Render the material below as a JSON array of strings, one string per line, omitting any blank lines.
---
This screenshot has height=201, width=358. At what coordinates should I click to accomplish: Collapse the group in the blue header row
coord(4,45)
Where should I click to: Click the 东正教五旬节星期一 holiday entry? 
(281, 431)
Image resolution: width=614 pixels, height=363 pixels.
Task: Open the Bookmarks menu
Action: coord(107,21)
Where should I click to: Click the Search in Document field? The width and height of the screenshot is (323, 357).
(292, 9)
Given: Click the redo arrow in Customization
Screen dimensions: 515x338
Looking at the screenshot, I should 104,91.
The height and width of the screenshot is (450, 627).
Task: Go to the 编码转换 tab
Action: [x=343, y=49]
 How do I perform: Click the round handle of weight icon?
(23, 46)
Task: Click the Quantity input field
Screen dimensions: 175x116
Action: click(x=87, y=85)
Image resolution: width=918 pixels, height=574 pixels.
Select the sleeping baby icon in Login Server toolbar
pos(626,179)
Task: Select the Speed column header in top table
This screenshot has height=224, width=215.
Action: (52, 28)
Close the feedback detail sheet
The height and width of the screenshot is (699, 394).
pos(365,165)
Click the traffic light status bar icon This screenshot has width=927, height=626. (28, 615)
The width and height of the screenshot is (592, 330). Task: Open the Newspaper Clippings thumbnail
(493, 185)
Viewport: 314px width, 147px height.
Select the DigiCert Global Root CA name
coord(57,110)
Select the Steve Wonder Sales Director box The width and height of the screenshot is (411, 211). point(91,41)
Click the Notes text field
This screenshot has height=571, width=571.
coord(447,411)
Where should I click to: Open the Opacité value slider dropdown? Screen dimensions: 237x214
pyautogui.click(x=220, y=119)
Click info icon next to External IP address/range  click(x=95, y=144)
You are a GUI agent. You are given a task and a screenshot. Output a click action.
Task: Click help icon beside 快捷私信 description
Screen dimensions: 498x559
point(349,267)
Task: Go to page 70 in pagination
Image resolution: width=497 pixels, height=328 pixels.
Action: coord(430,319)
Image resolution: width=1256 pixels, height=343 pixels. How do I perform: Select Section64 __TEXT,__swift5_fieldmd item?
---
RESULT FOR THIS TASK:
[
  "This screenshot has height=201, width=358. At what coordinates should I click to accomplish: Collapse the group in the blue header row",
  "coord(4,45)",
  "Where should I click to: Click the 东正教五旬节星期一 holiday entry? ",
  "(281, 431)",
  "Image resolution: width=614 pixels, height=363 pixels.",
  "Task: Open the Bookmarks menu",
  "Action: coord(107,21)",
  "Where should I click to: Click the Search in Document field? The width and height of the screenshot is (323, 357).",
  "(292, 9)",
  "Given: Click the redo arrow in Customization",
  "Screen dimensions: 515x338",
  "Looking at the screenshot, I should 104,91.",
  "The height and width of the screenshot is (450, 627).",
  "Task: Go to the 编码转换 tab",
  "Action: [x=343, y=49]",
  " How do I perform: Click the round handle of weight icon?",
  "(23, 46)",
  "Task: Click the Quantity input field",
  "Screen dimensions: 175x116",
  "Action: click(x=87, y=85)",
  "Image resolution: width=918 pixels, height=574 pixels.",
  "Select the sleeping baby icon in Login Server toolbar",
  "pos(626,179)",
  "Task: Select the Speed column header in top table",
  "This screenshot has height=224, width=215.",
  "Action: (52, 28)",
  "Close the feedback detail sheet",
  "The height and width of the screenshot is (699, 394).",
  "pos(365,165)",
  "Click the traffic light status bar icon This screenshot has width=927, height=626. (28, 615)",
  "The width and height of the screenshot is (592, 330). Task: Open the Newspaper Clippings thumbnail",
  "(493, 185)",
  "Viewport: 314px width, 147px height.",
  "Select the DigiCert Global Root CA name",
  "coord(57,110)",
  "Select the Steve Wonder Sales Director box The width and height of the screenshot is (411, 211). point(91,41)",
  "Click the Notes text field",
  "This screenshot has height=571, width=571.",
  "coord(447,411)",
  "Where should I click to: Open the Opacité value slider dropdown? Screen dimensions: 237x214",
  "pyautogui.click(x=220, y=119)",
  "Click info icon next to External IP address/range  click(x=95, y=144)",
  "You are a GUI agent. You are given a task and a screenshot. Output a click action.",
  "Task: Click help icon beside 快捷私信 description",
  "Screen dimensions: 498x559",
  "point(349,267)",
  "Task: Go to page 70 in pagination",
  "Image resolution: width=497 pixels, height=328 pixels.",
  "Action: coord(430,319)",
  "Image resolution: width=1256 pixels, height=343 pixels. How do I perform: Select Section64 __TEXT,__swift5_fieldmd item?"
]